-- begin TEXT PASSAGE --
Just a note, when the newspaper reports mention Adamjee Insurance as the largest insurance company, they are referring to the non-life insurance sector where Adamjee Insurance had around 40% market share.
The Timeline
Adamjee Insurance had fought a few hostile takeover attempts by various entities over the previous years where investors would acquire Adamjee shares from the market and then try to appoint directors on the board of Adamjee to wrest control away from the Adamjee family.
July 1999
One such attempt was made in the Annual General Meeting (AGM) of 1999 when I.Puri Securities (Pvt) Limited tried to get 7 seats on the 9-member board of directors of Adamjee but was successful in getting only one.
Adamjee family retains insurance co management
KARACHI, June 30: The Adamjee family managed to retain firm control over their Rs 3.3 billion insurance company, when seven directors nominated by the group, were elected to the nine- member board.
The elections to the Adamjee Insurance Company board of directors were held at the company's annual general meeting on June 30. All the month-long sound and fury of a possible hostile take-over of the largest insurance company of Pakistan, died down with a whimper as I.Puri Securities (Pvt) Ltd., managed to bag only a single seat. The securities firm was said to be eying seven. The ninth seat was captured by HBL.
Contrary to expectations, proceedings at the AGM turned out to be quiet and peaceful. Shareholders participated in large numbers and at least four past presidents of the Karachi Stock Exchange (Jahangir Siddiqui, Amin Issa Tai, Ferozuddin A.Cassim, Arif Habib) and the sitting chairman, Mohammad Yasin Lakhani, were conspicuous by their presence.
Earlier, the Adamjee family had filed eleven nominations, but withdrew four; all of the seven in the run up to the elections were successful. They included Mohammed Hanif Adamjee; Abdul Hamid Adamjee; Abdul Razzak Adamjee; Mohammed Choudhury; Izaz Ahmed Rafiqui; Akhtar K.Alavi and Iqbal Adamjee.
-- end TEXT PASSAGE --
**REQUIREMENT**. Continue the account of the 1999 Adamjee Insurance board election from the point where it stops, keeping the same reporting style.
-- begin RECORD LIST --
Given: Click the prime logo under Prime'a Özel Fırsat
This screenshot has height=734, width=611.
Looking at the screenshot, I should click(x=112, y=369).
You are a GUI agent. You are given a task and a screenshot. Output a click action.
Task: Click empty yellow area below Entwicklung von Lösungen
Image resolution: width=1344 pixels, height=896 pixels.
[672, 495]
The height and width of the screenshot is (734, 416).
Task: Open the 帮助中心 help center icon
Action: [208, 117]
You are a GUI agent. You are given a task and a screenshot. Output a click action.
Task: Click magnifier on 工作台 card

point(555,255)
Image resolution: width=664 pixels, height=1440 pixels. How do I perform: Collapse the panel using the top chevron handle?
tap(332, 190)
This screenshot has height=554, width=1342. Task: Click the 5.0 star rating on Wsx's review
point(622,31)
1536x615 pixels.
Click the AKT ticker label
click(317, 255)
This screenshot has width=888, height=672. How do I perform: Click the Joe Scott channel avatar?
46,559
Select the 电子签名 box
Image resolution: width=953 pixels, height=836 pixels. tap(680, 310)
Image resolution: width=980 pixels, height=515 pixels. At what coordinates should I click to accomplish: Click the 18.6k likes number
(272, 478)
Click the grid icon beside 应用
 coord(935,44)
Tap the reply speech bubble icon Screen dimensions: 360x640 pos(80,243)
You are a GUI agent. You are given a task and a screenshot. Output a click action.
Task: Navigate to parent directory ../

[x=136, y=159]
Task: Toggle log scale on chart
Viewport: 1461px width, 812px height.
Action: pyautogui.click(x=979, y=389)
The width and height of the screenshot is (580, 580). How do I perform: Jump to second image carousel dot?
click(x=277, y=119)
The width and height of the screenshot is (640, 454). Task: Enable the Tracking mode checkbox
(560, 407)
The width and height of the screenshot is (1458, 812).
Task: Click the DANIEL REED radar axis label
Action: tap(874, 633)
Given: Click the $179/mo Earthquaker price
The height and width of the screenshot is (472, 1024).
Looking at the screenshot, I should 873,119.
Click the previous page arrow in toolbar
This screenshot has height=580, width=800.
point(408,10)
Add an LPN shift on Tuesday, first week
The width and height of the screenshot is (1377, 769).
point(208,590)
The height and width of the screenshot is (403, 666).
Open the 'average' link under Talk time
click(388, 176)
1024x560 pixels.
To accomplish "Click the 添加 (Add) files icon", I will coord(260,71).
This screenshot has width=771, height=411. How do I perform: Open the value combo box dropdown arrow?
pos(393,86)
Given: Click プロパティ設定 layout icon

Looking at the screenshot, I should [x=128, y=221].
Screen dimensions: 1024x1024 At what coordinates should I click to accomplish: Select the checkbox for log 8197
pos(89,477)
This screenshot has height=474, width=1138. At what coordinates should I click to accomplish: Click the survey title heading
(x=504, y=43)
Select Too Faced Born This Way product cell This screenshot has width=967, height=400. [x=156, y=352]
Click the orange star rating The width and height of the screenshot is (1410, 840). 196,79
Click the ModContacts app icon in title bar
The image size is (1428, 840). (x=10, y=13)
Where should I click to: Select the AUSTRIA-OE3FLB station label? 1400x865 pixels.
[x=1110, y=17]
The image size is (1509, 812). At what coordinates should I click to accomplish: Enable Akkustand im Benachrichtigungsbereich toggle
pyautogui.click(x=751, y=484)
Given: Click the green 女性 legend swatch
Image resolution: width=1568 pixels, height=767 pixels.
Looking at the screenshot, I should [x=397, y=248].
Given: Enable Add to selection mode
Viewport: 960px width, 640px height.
-- end RECORD LIST --
**ANSWER FOR THIS EXERCISE**.
Of the two candidates who stood for HBL, Mian Asif Saeed was elected. Saad M.Ali, nominee of the I.Puri Securities (Pvt) Ltd. filled the ninth place on the Adamjee Insurance board.
In the same AGM, the shareholders criticized Adamjee as making more profits from investments than their core business of insurance. The Chairman and MD disagreed with the sentiment. The shareholder should have been content as in a few years, the company’s core motor insurance business in UAE will wipe out all the profits made in the earlier years.
Before the shareholders were called to vote, the accounts for the year ended Dec 31, 1998 came up for discussion.
Chairman Mohamed Hanif Adamjee pointed out that the company had made after tax profit of Rs 196.4 million during the year.
He did not agree with a shareholder that the company was losing money on the core insurance activity and that it was deriving all of the profit from investments.
He said that the underwriting profit for 1998 had improved to Rs 90.9 million, from a year ago profit at Rs 87.8 million. But he did concede that in line with the general trend in the industry, motor business was contributing major losses; motor revenue account posted loss of Rs 95.2 million for the latest year, up from Rs 31.6 million in 1997.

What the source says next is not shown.